Was ist im Arbeitsvertrag erlaubt?

Die in einem vom Arbeitgeber vorformulierten Arbeitsvertrag enthaltene Erklärung des Arbeitnehmers, nicht den Bestimmungen des Schwerbehindertengesetzes (SGB IX) zu unterliegen, indiziert eine Benachteiligung wegen einer Behinderung..

ArbG Hamburg, Urteil vom 27.06.2017, 20 Ca 22/17

LAG Hamburg, Urteil vom 30.11.2017 Az.: 7 Sa 90/17

Das Landesarbeitsgericht Hamburg hat am 30.11.2017 unter dem Akz 7 Sa 90/17 die Berufung der Beklagten zurück gewiesen und der Anschlussberufung des Klägers stattgegeben, so dass eine Entschädigung in Höhe von 8100€ ausgeurteilt wurde.

Benachteiligung bereits durch Arbeitsvertrag möglich

Die in einem vom Arbeitgeber vorformulierten Arbeitsvertrag enthaltene Erklärung des Arbeitnehmers, nicht den Bestimmungen des Schwerbehindertengesetzes (SGB IX) zu unterliegen, indiziert bereits eine Benachteiligung wegen einer Behinderung.

Auch die tätigkeitsneutrale Frage nach einer Schwerbehinderung bei einer Einstellung ist unzulässig.

Urteils des ArbG Hamburg vom 27.6.201720 Ca 22/17

 

Berufung beim LAG Hamburg (Az.: 7 Sa 90/17)
Das LAG Hamburg hat am 30.11.2017 die Berufung der Beklagten zurück gewiesen und der Anschlussberufung des Klägers stattgegeben, so dass eine Entschädigung in Höhe von 8100€ ausgeurteilt wurde.
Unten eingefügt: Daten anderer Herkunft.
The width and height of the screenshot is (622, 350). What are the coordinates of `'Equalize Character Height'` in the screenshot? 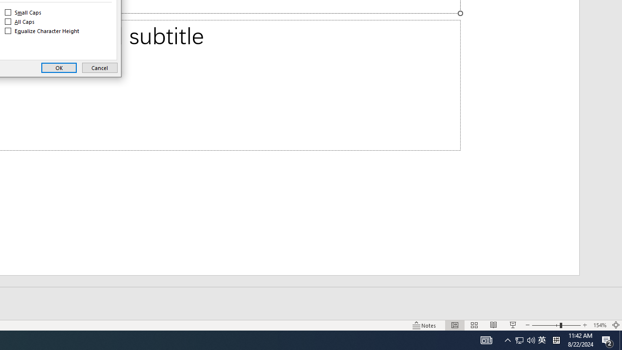 It's located at (42, 31).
Pflichten im Bewerbungsverfahren

Zur Erinnerung:

Pflichten von Arbeitgeber/innen im Bewerbungsverfahren

  • Gemeinsam mit der Interessensvertretung (SBV, BR, PR, MAV) müssen Betriebe bzw. Behörden prüfen, ob freie Arbeitsplätze mit schwerbehinderten oder gleichgestellten Menschen besetzt werden können.
  • Freie Stellen müssen der Agentur für Arbeit gemeldet werden, damit diese geeignete arbeitslose oder arbeitssuchend gemeldete Menschen mit Schwerbehinderung vorschlagen kann.
  • Sobald die Bewerbung eines schwerbehinderten oder gleichgestellten Menschen vorliegt, muss die Schwerbehindertenvertretung unterrichtet werden.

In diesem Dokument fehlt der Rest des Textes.